◆ Selected passage:
POLITICS: [Fwd: Nepal Maoists]

From: Michael M. Butler (butler@comp-lib.org)
Date: Wed Apr 24 2002 - 12:40:38 MDT


Forwarded from a friend. interesting times:

I had no idea that Nepal was on the brink. This could be important because of
its strategic location between India and China.

=d

April 24, 2002

As Revolt Grows, Nepal Fears for Its Democracy

By CELIA W. DUGGER

http://www.nytimes.com/2002/04/24/international/asia/24NEPA.html

SATBARIYA, Nepal — The bodies of the Maoist rebels were still scattered across
parched lentil fields and behind a stand of sissau trees, almost a week after
thousands of their comrades swarmed a police garrison here on a moonless
night.

"When one Maoist was killed, another came forward," said Deepak Hamal, a young
policeman who survived the battle in mid-April. "They were there to kill or to
die."

Almost a hundred Maoists fell before the survivors overran the garrison, when
the constables ran out of ammunition. After the battle the rebels melted back
into the countryside.

The horror of the bodies — faces contorted in grimaces of death — has seeped
into life here, merging with a stain of violence that has spread over the last
year in this tiny Hindu kingdom encircled by India and China.

A spindly boy in rags wandering across the fields said he was afraid that the
ghosts of the dead would return to haunt him. He could have been speaking for
all of Nepal. Last June the crown prince massacred his father and mother, the
king and queen, and most of the royal family in a fusillade of gunfire.

In recent months the Maoist rebellion, inspired by the Shining Path guerrillas
of Peru and led by two college-educated, upper caste Brahmins, has spiraled in
intensity in this nation of stark poverty and beauty, where the snowy
Himalayas tower majestically over pitiful scenes of hunger and want.

The rebels carried out surprise attacks in late November in many of the
country's 75 districts, bringing a shocking end to a four-month cease-fire and
three rounds of peace talks. They also went after the army for the first time,
drawing it into the conflict.

The killing has intensified ever since. The police estimate that 3,600 people
have died since the Maoists declared a "people's war" in February 1996.

Half of those deaths have been in the four and a half months since a state of
emergency was declared, suspending civil liberties in this young democracy,
just 12 years into its incarnation as a constitutional monarchy.

The 50-000-member Royal Nepal Army, a largely ceremonial force that
occasionally took part in United Nations peacekeeping missions, joined the
battle against the Maoists on Nov. 26. The widespread hope in Katmandu that
the army would quickly crush the rebellion has proved empty.

◆ Material supplied:
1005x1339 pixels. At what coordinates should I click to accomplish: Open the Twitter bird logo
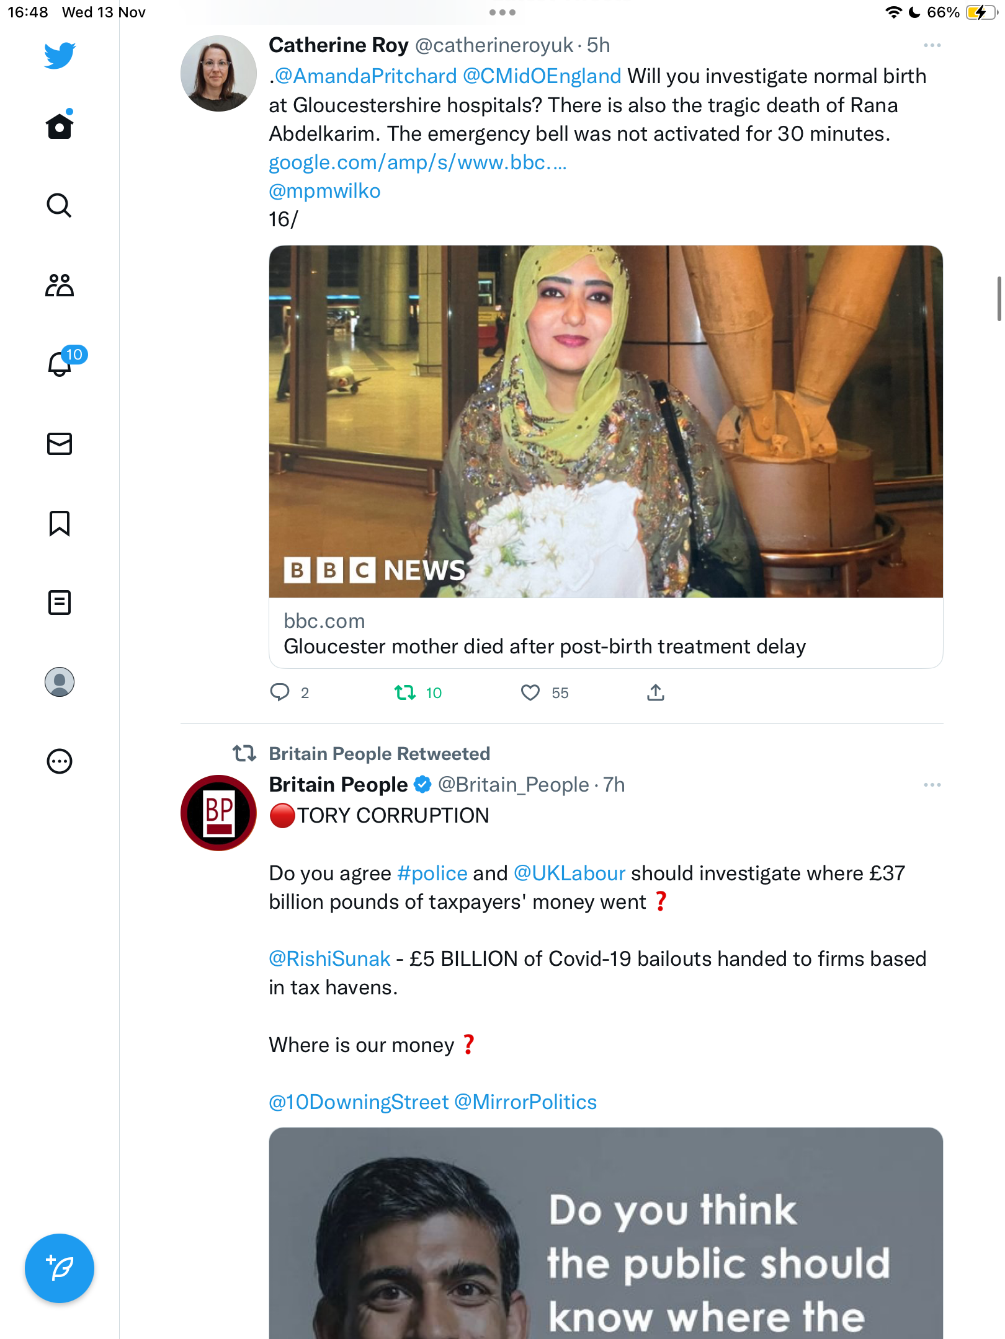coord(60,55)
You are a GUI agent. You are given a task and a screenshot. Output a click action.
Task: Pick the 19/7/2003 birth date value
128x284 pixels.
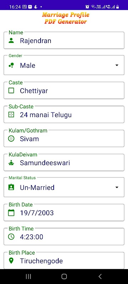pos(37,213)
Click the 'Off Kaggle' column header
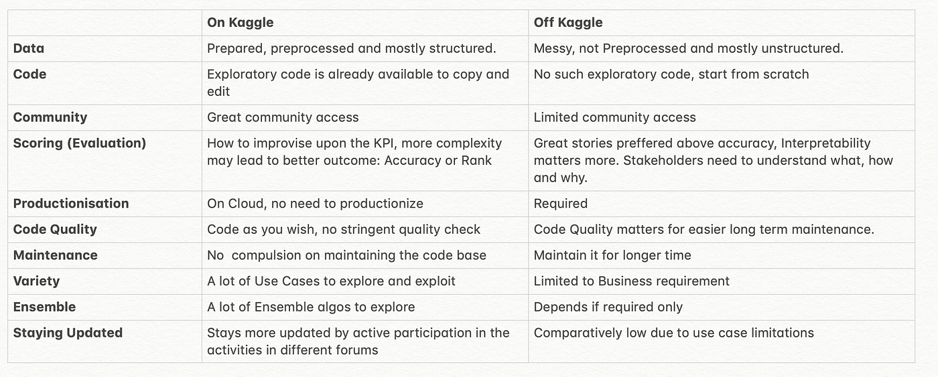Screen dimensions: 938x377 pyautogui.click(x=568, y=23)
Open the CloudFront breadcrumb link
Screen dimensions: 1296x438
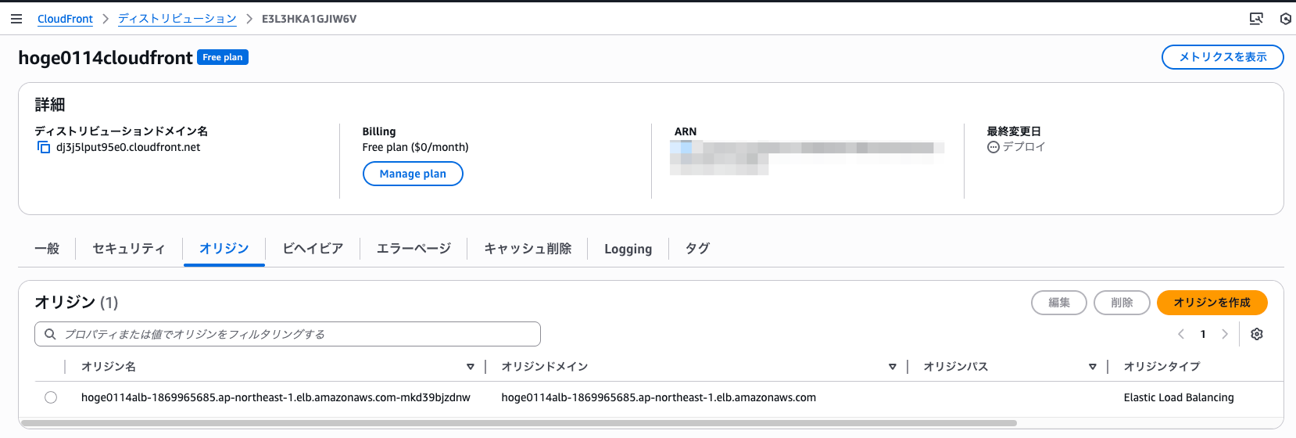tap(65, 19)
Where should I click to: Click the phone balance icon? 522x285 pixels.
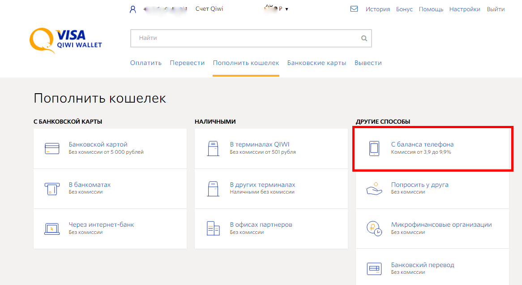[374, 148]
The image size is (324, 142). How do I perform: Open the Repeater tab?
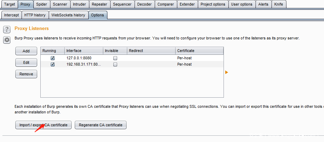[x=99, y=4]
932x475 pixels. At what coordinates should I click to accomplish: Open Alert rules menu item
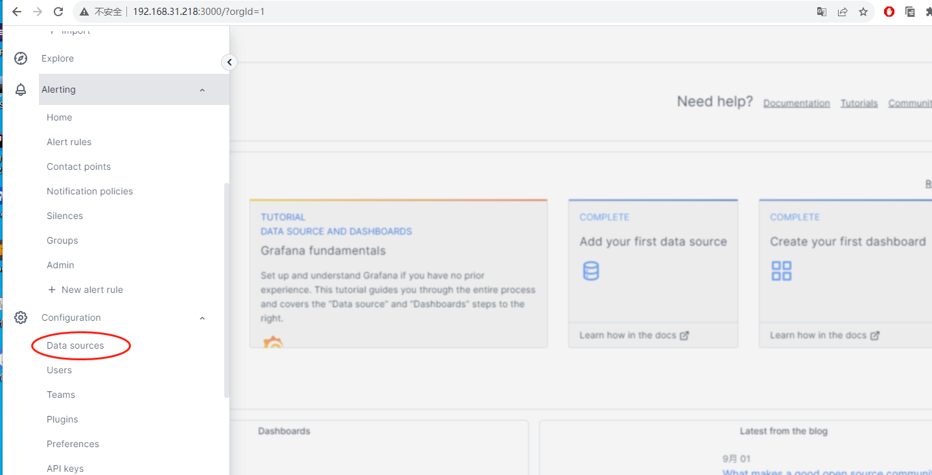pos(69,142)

◆ Requirement A:
In the article on Nepal's Maoist revolt, rewrite the passage from "SATBARIYA, Nepal —" to "into the countryside.", substituting "outpost" for "garrison".
◆ Requirement B:
According to the police estimate in the article on Nepal's Maoist revolt, how many people have died since the Maoists declared a "people's war" in February 1996?

◆ Output A:
SATBARIYA, Nepal — The bodies of the Maoist rebels were still scattered across
parched lentil fields and behind a stand of sissau trees, almost a week after
thousands of their comrades swarmed a police outpost here on a moonless
night.

"When one Maoist was killed, another came forward," said Deepak Hamal, a young
policeman who survived the battle in mid-April. "They were there to kill or to
die."

Almost a hundred Maoists fell before the survivors overran the outpost, when
the constables ran out of ammunition. After the battle the rebels melted back
into the countryside.

◆ Output B:
3,600 people